──────── Records supplied

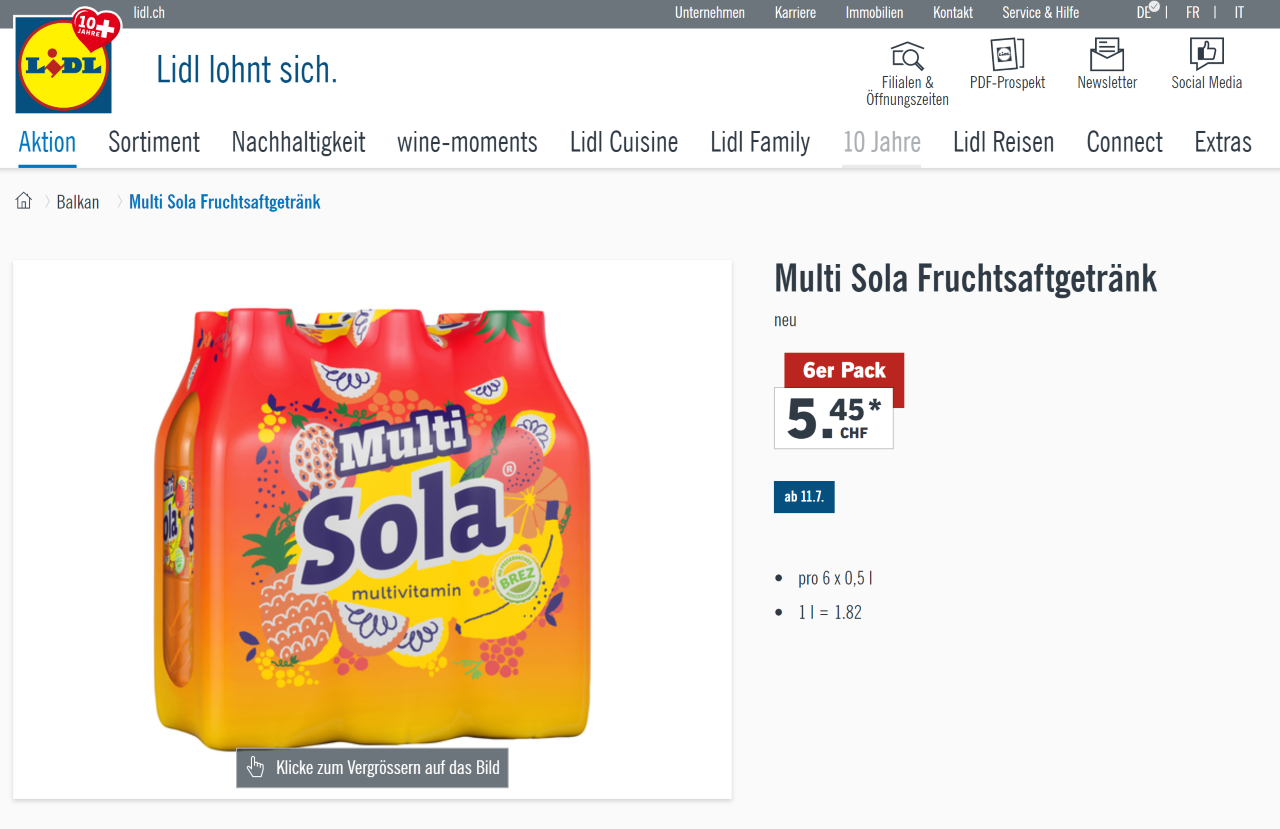Open the Nachhaltigkeit menu item

click(298, 142)
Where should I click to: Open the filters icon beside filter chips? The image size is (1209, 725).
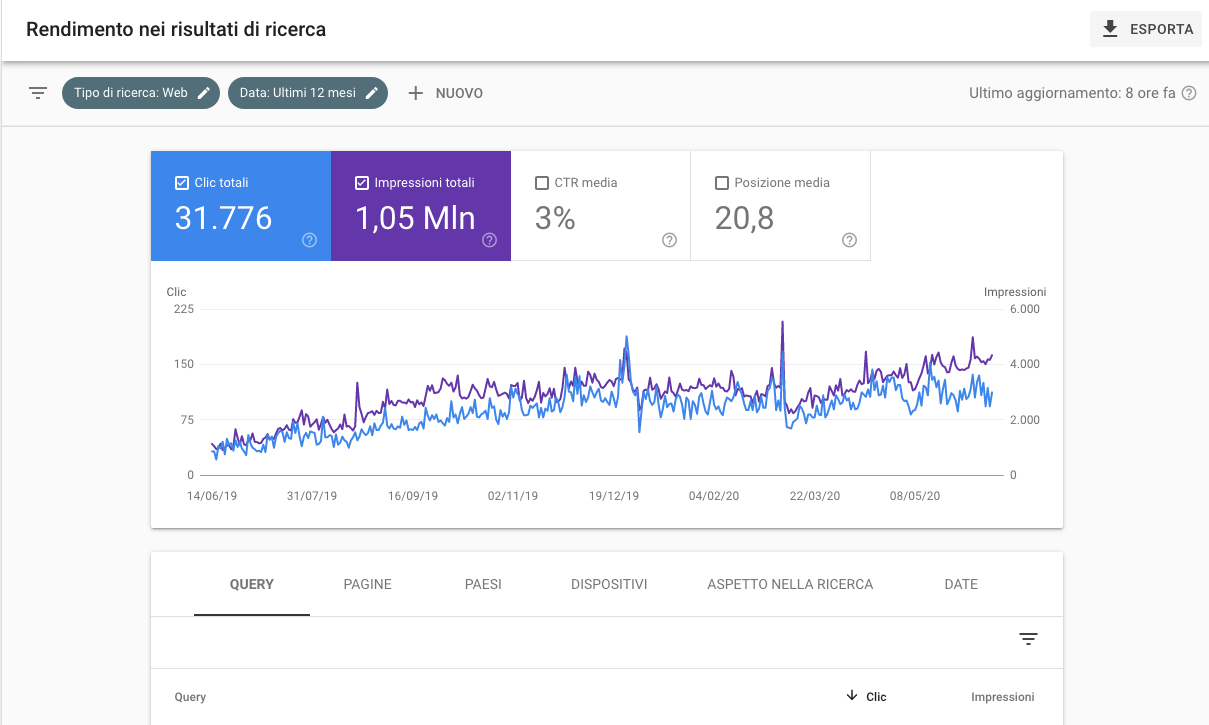[x=37, y=92]
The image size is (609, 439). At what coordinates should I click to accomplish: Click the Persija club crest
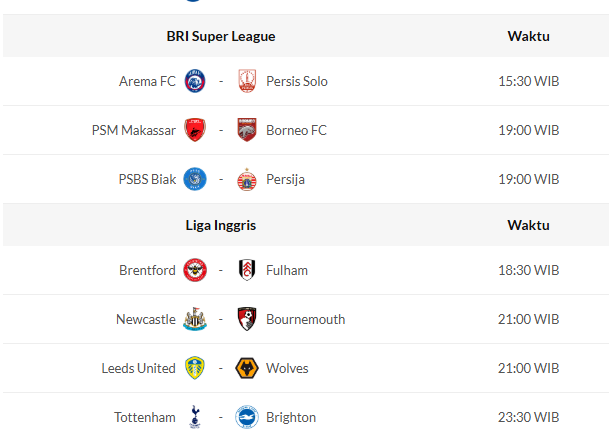tap(247, 179)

────────────────

### [Exercise instructions]
Present the lines of the listing above as a JSON list of strings, one string per line, with blank lines omitted. Leave out the pictures.

### [Solution for this exercise]
[
  "Open the Nachhaltigkeit menu item",
  "click(298, 142)",
  "Where should I click to: Open the filters icon beside filter chips? The image size is (1209, 725).",
  "[x=37, y=92]",
  "The image size is (609, 439). At what coordinates should I click to accomplish: Click the Persija club crest",
  "tap(247, 179)"
]